Collected data:
--

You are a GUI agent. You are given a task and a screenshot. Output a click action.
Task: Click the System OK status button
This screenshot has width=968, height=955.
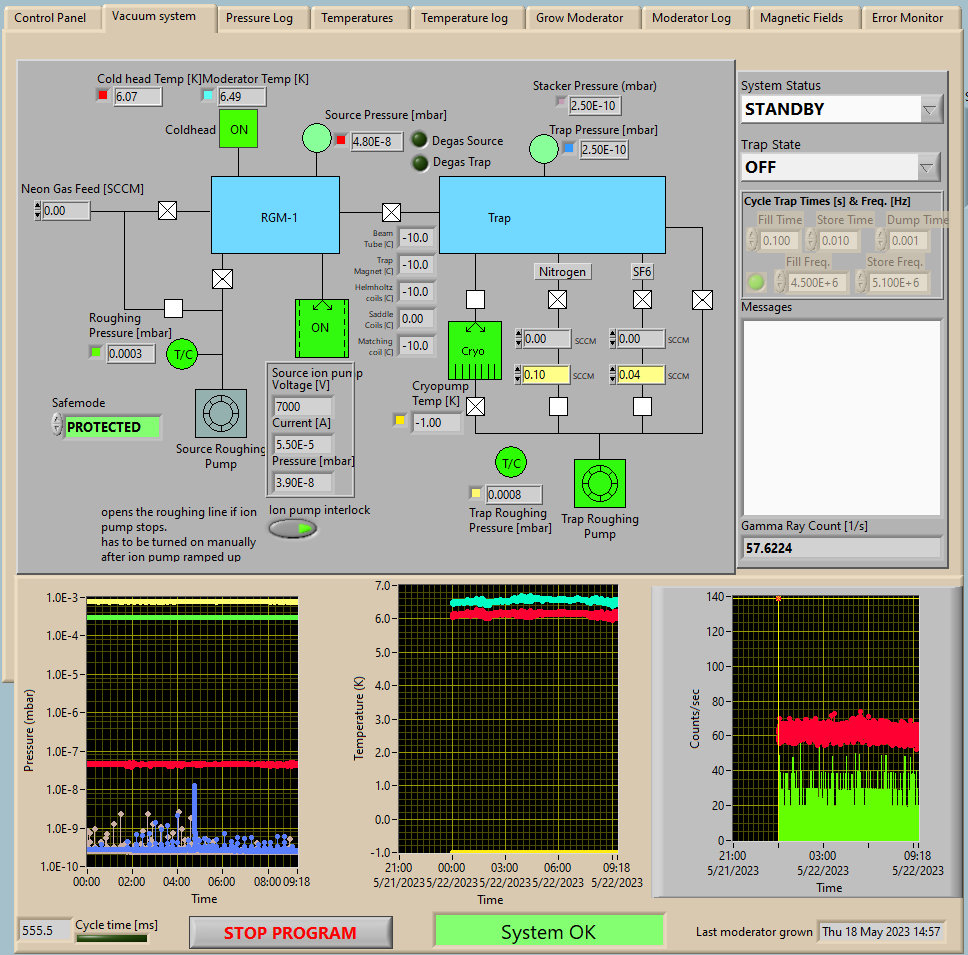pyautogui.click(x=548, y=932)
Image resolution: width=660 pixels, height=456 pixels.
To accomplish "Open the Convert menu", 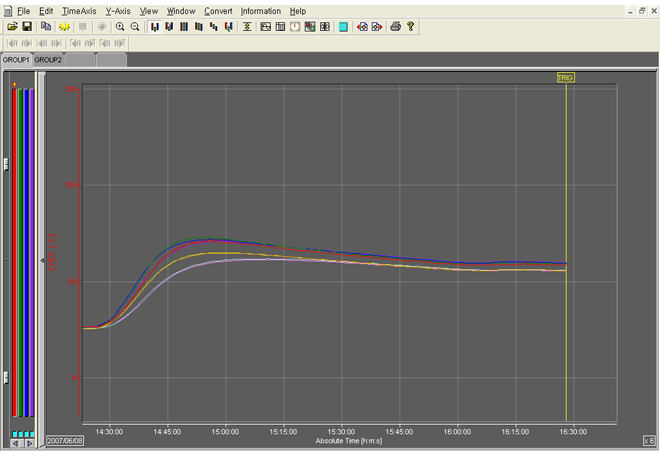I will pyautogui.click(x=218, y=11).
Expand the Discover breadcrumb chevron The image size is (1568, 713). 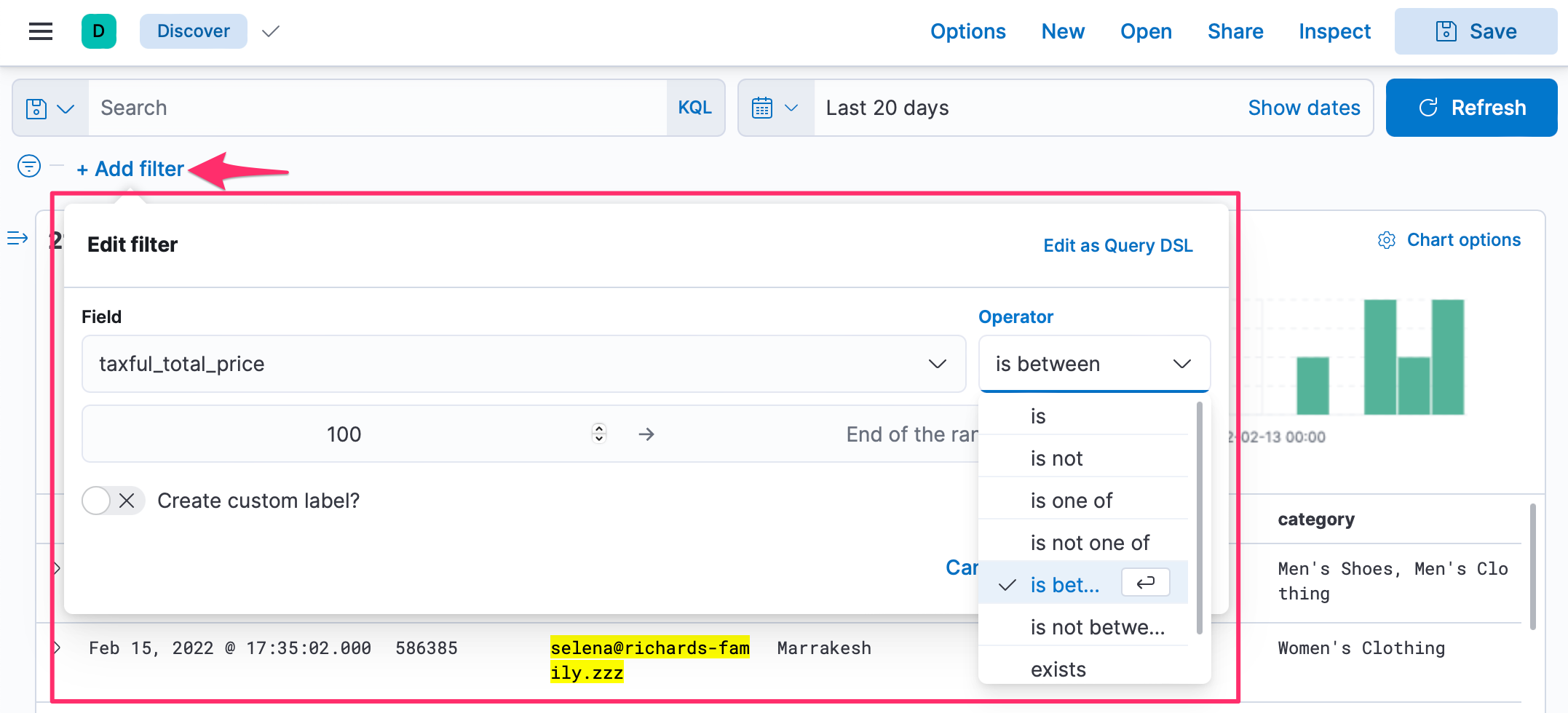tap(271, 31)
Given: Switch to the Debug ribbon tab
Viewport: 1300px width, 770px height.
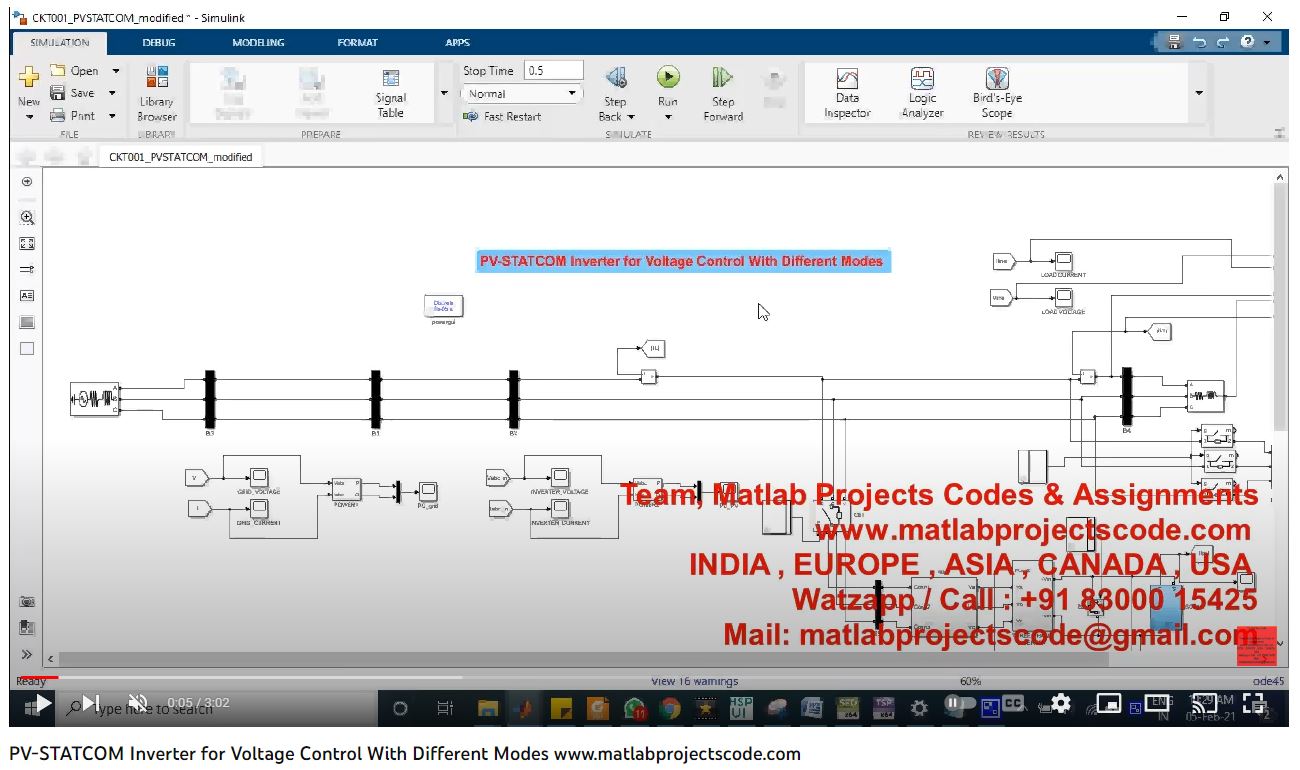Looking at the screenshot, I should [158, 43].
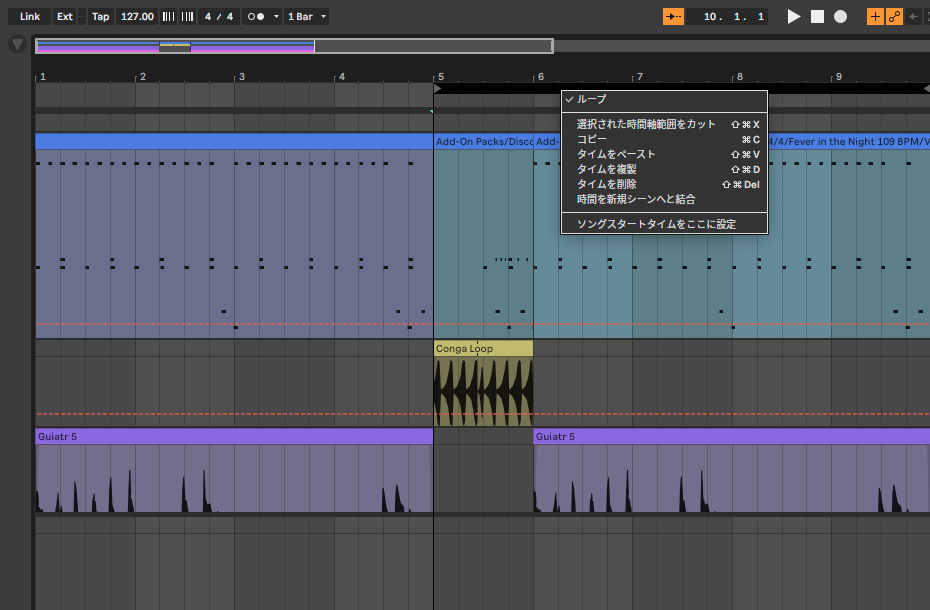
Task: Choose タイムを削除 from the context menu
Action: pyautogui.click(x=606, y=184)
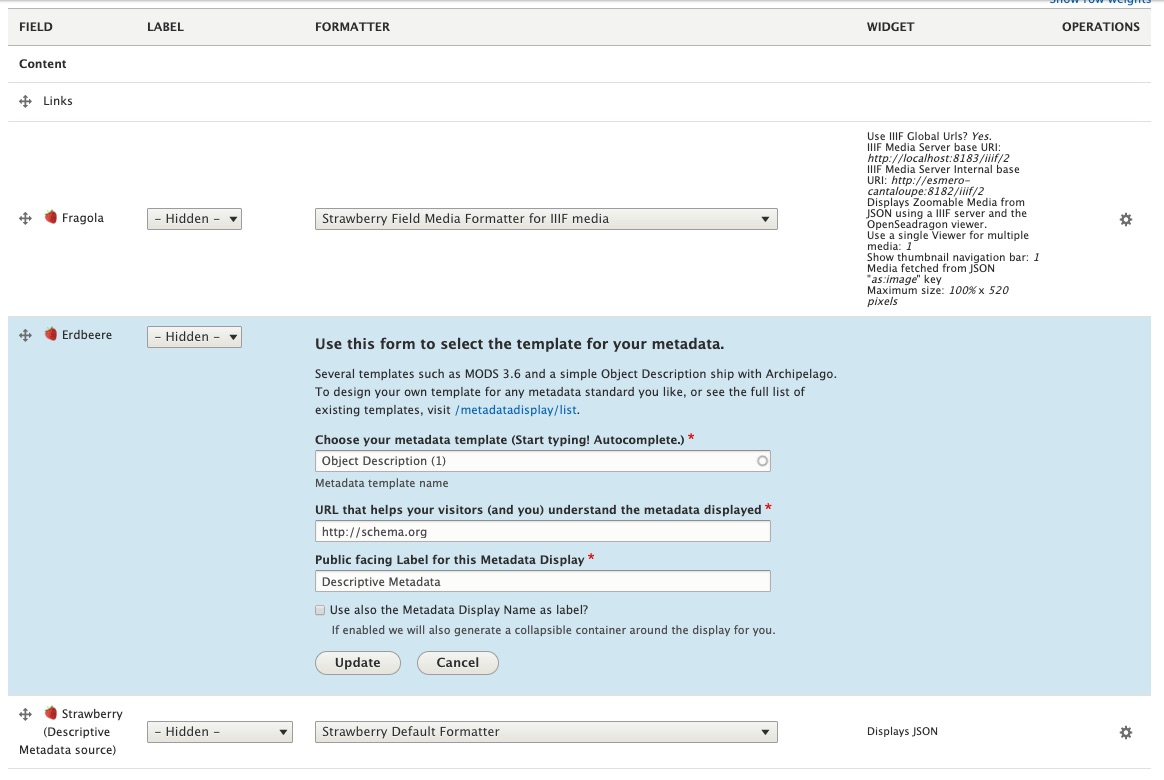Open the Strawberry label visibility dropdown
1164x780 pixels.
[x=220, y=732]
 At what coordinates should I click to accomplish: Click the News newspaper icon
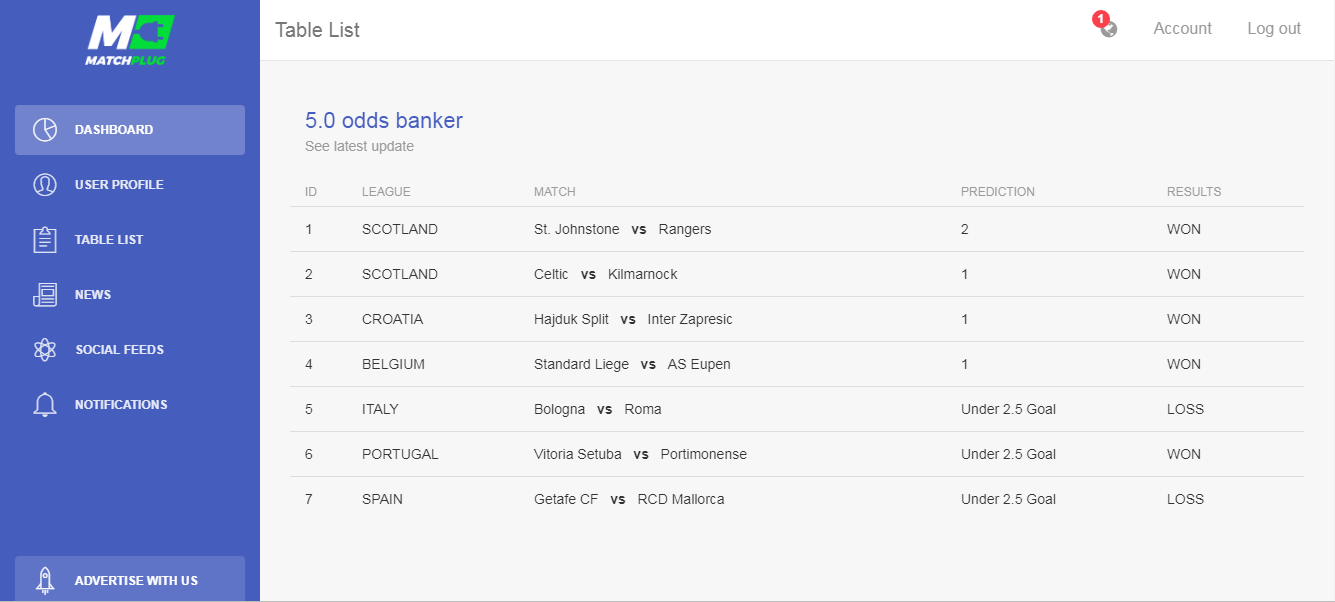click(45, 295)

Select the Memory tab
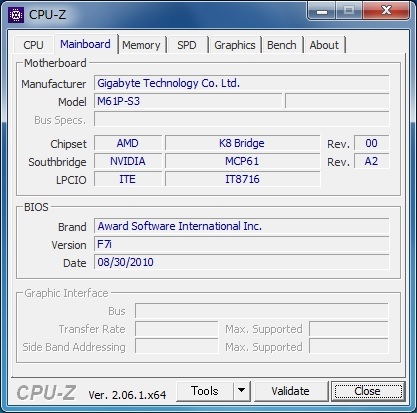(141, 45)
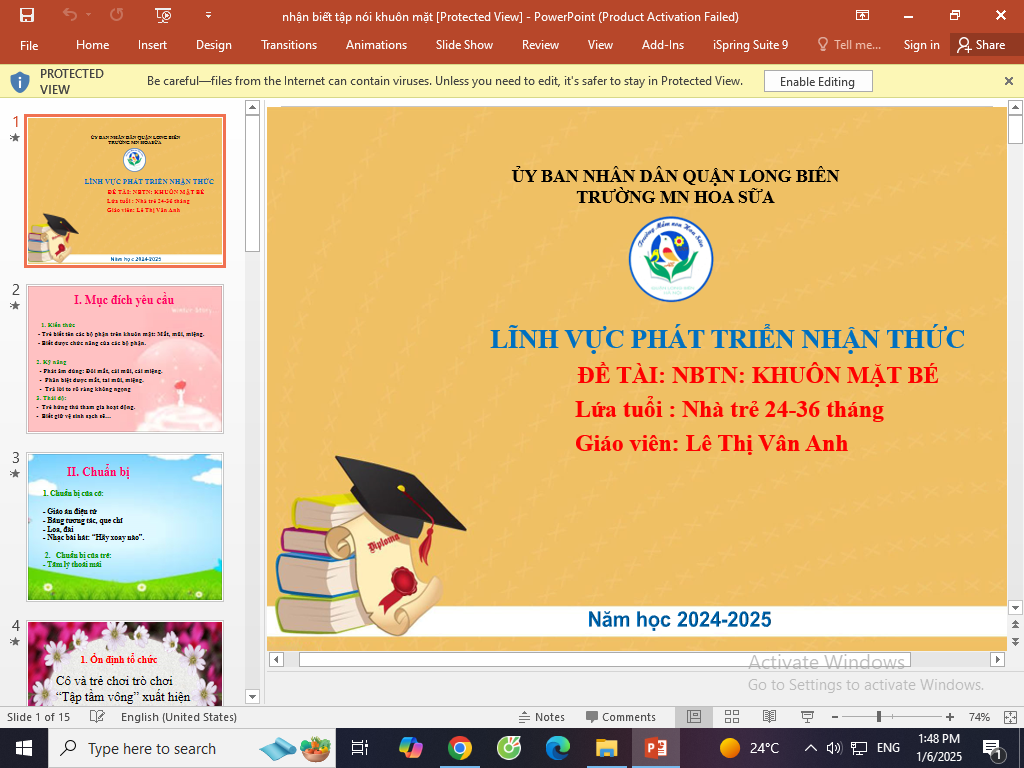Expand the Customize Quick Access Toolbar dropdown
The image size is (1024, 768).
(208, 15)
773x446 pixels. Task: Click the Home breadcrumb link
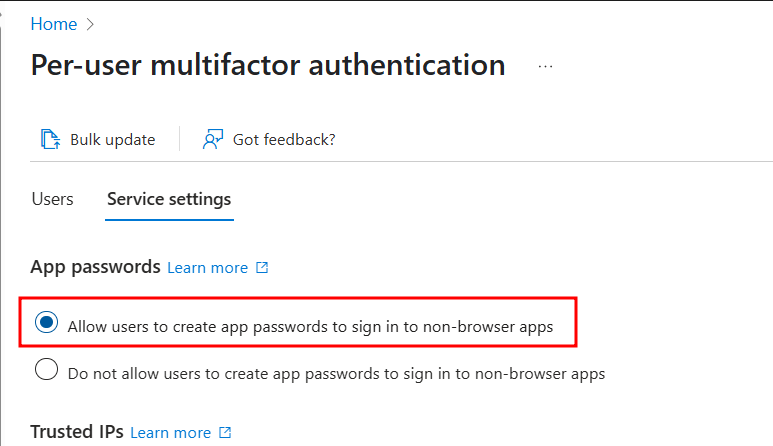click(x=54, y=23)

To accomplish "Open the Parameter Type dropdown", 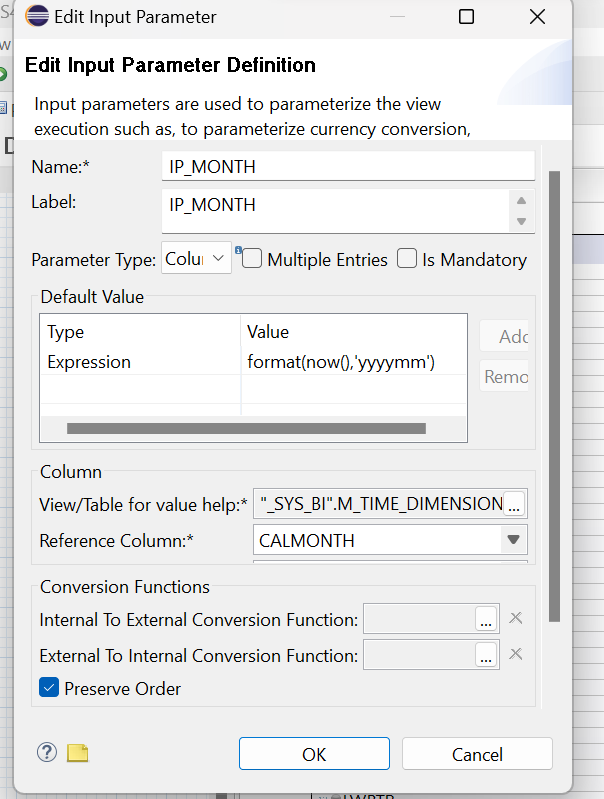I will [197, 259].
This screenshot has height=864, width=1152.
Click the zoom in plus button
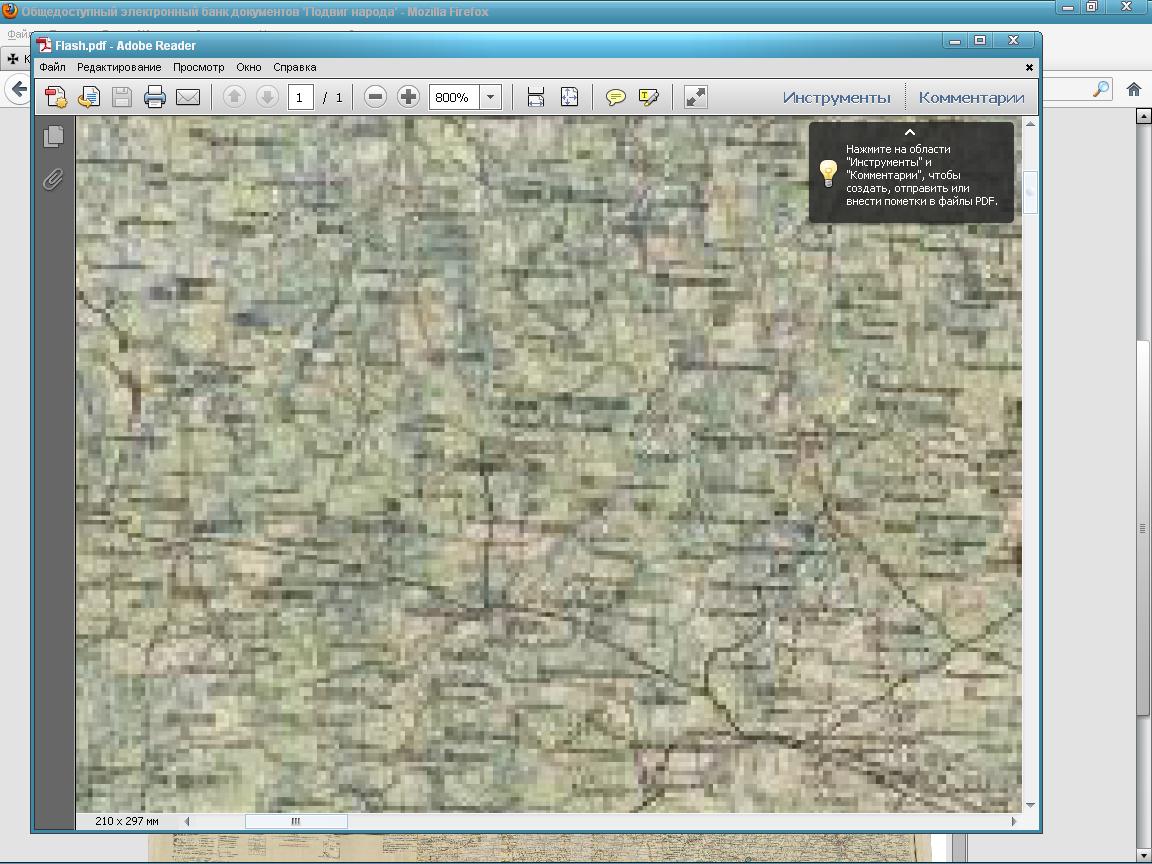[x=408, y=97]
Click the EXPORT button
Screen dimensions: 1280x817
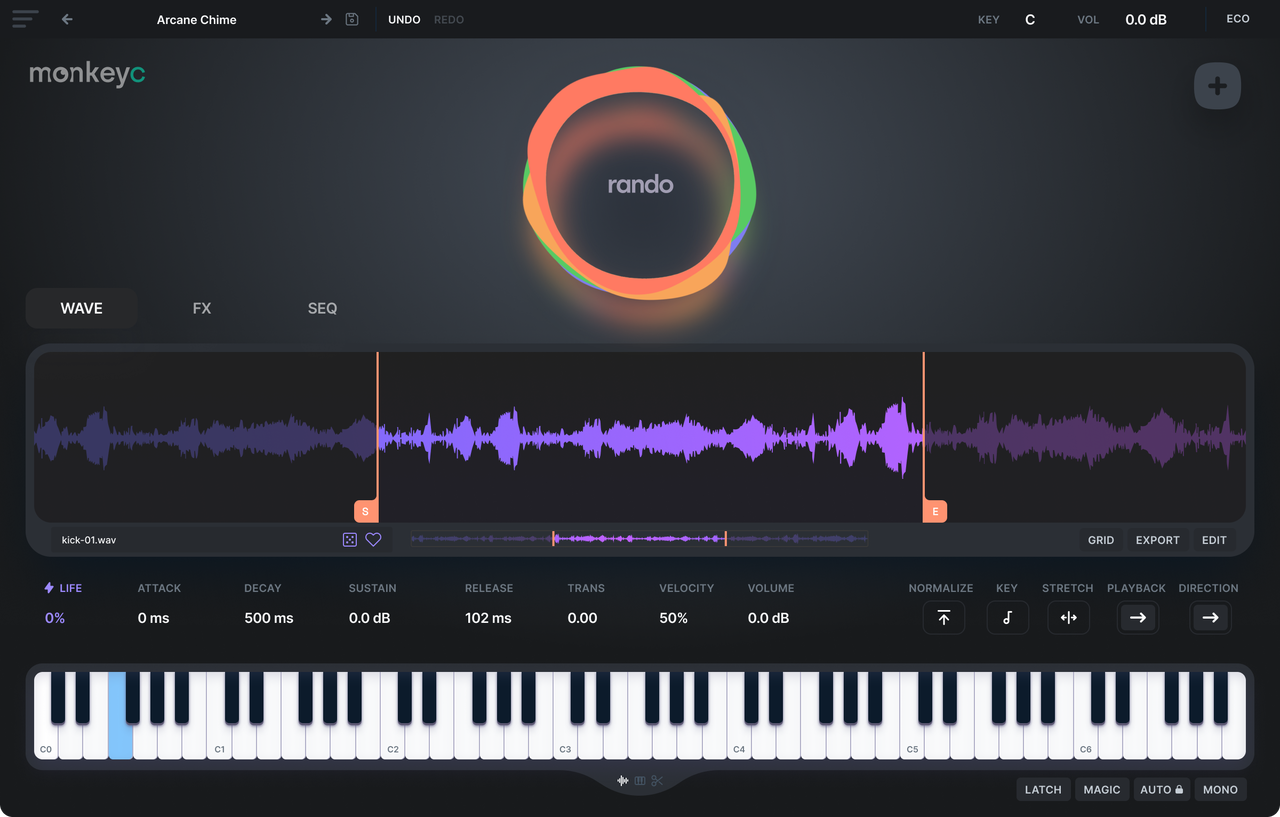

--

# [Exercise details]
In the records above, find the line that contains "Click the zoom in plus button" and retype it and all lines after it exactly, leaving out any pictures.

# [Reply]
Click the zoom in plus button
[x=408, y=97]
Click the EXPORT button
Screen dimensions: 1280x817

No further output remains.